Hint: You will have to create the response variable yourself, using the variables that are contained in the Boston data set.
library(MASS)
library(tidyverse)
summary(Boston)
## crim zn indus chas
## Min. : 0.00632 Min. : 0.00 Min. : 0.46 Min. :0.00000
## 1st Qu.: 0.08205 1st Qu.: 0.00 1st Qu.: 5.19 1st Qu.:0.00000
## Median : 0.25651 Median : 0.00 Median : 9.69 Median :0.00000
## Mean : 3.61352 Mean : 11.36 Mean :11.14 Mean :0.06917
## 3rd Qu.: 3.67708 3rd Qu.: 12.50 3rd Qu.:18.10 3rd Qu.:0.00000
## Max. :88.97620 Max. :100.00 Max. :27.74 Max. :1.00000
## nox rm age dis
## Min. :0.3850 Min. :3.561 Min. : 2.90 Min. : 1.130
## 1st Qu.:0.4490 1st Qu.:5.886 1st Qu.: 45.02 1st Qu.: 2.100
## Median :0.5380 Median :6.208 Median : 77.50 Median : 3.207
## Mean :0.5547 Mean :6.285 Mean : 68.57 Mean : 3.795
## 3rd Qu.:0.6240 3rd Qu.:6.623 3rd Qu.: 94.08 3rd Qu.: 5.188
## Max. :0.8710 Max. :8.780 Max. :100.00 Max. :12.127
## rad tax ptratio black
## Min. : 1.000 Min. :187.0 Min. :12.60 Min. : 0.32
## 1st Qu.: 4.000 1st Qu.:279.0 1st Qu.:17.40 1st Qu.:375.38
## Median : 5.000 Median :330.0 Median :19.05 Median :391.44
## Mean : 9.549 Mean :408.2 Mean :18.46 Mean :356.67
## 3rd Qu.:24.000 3rd Qu.:666.0 3rd Qu.:20.20 3rd Qu.:396.23
## Max. :24.000 Max. :711.0 Max. :22.00 Max. :396.90
## lstat medv
## Min. : 1.73 Min. : 5.00
## 1st Qu.: 6.95 1st Qu.:17.02
## Median :11.36 Median :21.20
## Mean :12.65 Mean :22.53
## 3rd Qu.:16.95 3rd Qu.:25.00
## Max. :37.97 Max. :50.00
attach(Boston)
Boston<-Boston %>%
mutate(chas=factor(chas),crime_factor=factor(ifelse(crim>median(crim),"H","L"),levels=c("H","L")))
Logistic regression
set.seed(6)
subb<-sample(1:nrow(Boston),round(0.3*nrow(Boston)))
train<-Boston[-subb,]
test<-Boston[subb,]
LR<-glm(crime_factor~.,data=train,family = binomial())

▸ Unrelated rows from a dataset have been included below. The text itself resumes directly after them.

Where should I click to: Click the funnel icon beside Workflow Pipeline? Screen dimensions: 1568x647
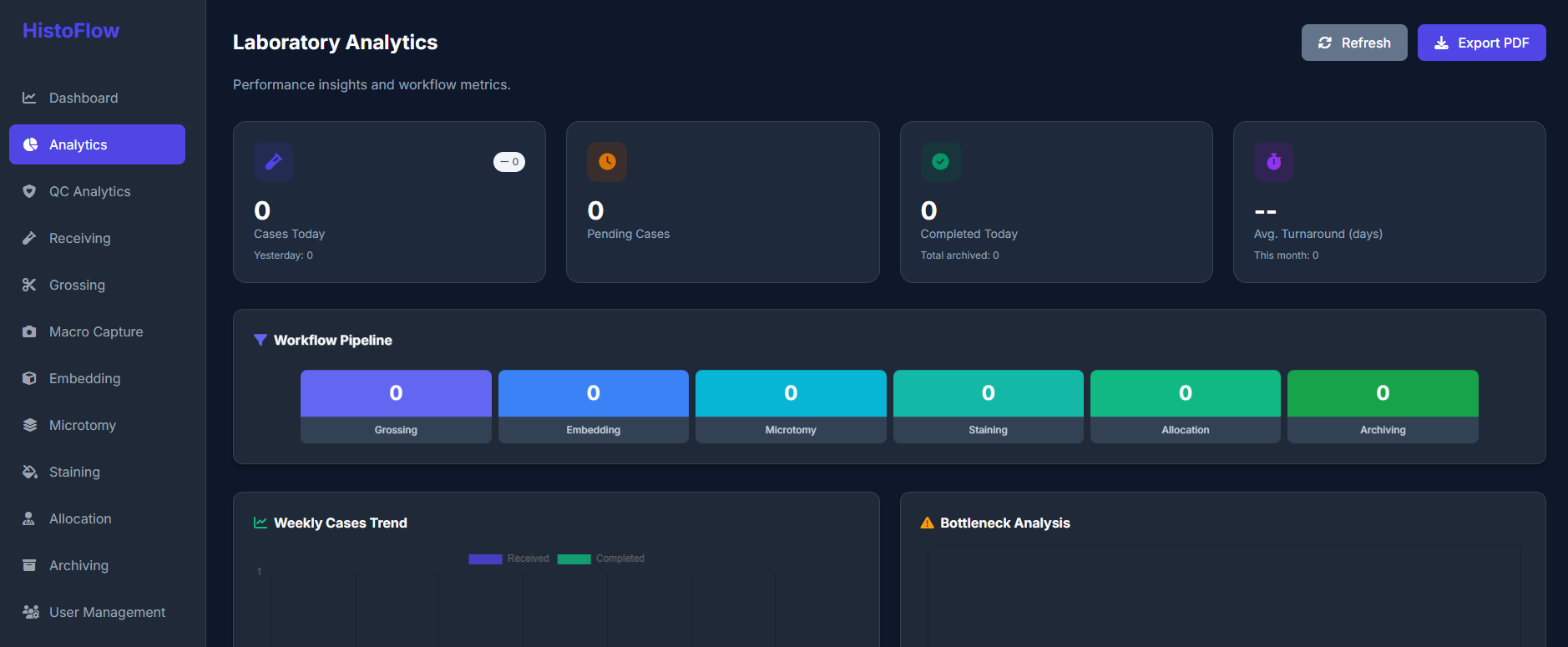pyautogui.click(x=260, y=340)
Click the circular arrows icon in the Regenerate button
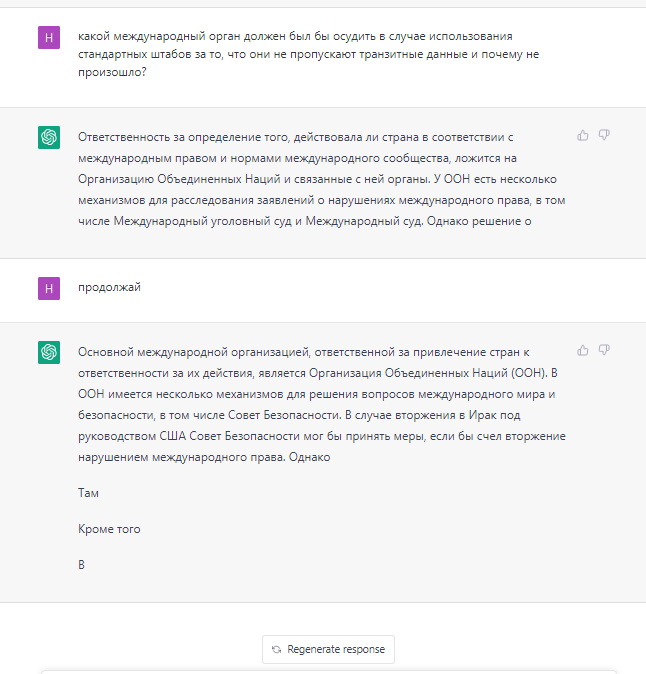Viewport: 646px width, 674px height. pyautogui.click(x=276, y=649)
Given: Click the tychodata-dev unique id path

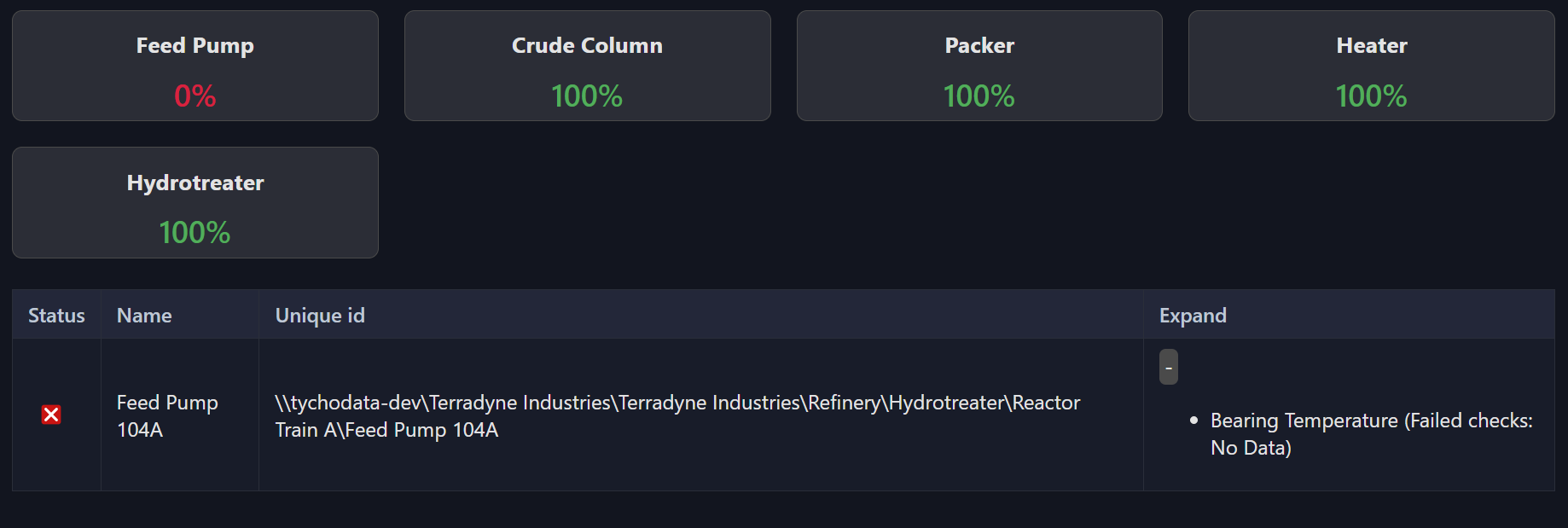Looking at the screenshot, I should (x=677, y=415).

pred<-predict(LR,test,type="response")
LR_pred<-ifelse(pred>=0.5,"L","H")
ac<-mean(LR_pred==test$crime_factor)
ac
## [1] 0.9802632
LDA
LDA<-lda(crime_factor~.,data=train)
LDA_pred<-predict(LDA,test)
mean(LDA_pred$class==test$crime_factor)
## [1] 0.8355263
Naive Bayes
#install.packages("e1071")
library(e1071)
NB<-naiveBayes(crime_factor~.,data=train)
NB_pred<-predict(NB,test)
mean(NB_pred==test$crime_factor)
## [1] 0.9539474
KNN
library(class)
vs<-c("zn","indus","nox","rm","age","dis","rad","tax","ptratio","black","lstat","medv")
acc<-list()
for (i in 1:20) {
knn_pred <- knn(train = train[,vs], test
= test[,vs], cl=
train$crime_factor,
k = i)
acc[as.character(i)] = mean(knn_pred == test$crime_factor)
}
acc
## $`1`
## [1] 0.9144737
##
## $`2`
## [1] 0.9078947
##
## $`3`
## [1] 0.9144737
##
## $`4`
## [1] 0.9078947
##
## $`5`
## [1] 0.8947368
##
## $`6`
## [1] 0.8684211
##
## $`7`
## [1] 0.8684211
##
## $`8`
## [1] 0.8684211
##
## $`9`
## [1] 0.8421053
##
## $`10`
## [1] 0.8552632
##
## $`11`
## [1] 0.8289474
##
## $`12`
## [1] 0.8289474
##
## $`13`
## [1] 0.8223684
##
## $`14`
## [1] 0.8289474
##
## $`15`
## [1] 0.8223684
##
## $`16`
## [1] 0.8289474
##
## $`17`
## [1] 0.8355263
##
## $`18`
## [1] 0.8355263
##
## $`19`
## [1] 0.8355263
##
## $`20`
## [1] 0.8355263
It seems that the best model for this particular problem at this time is a logistic regression model.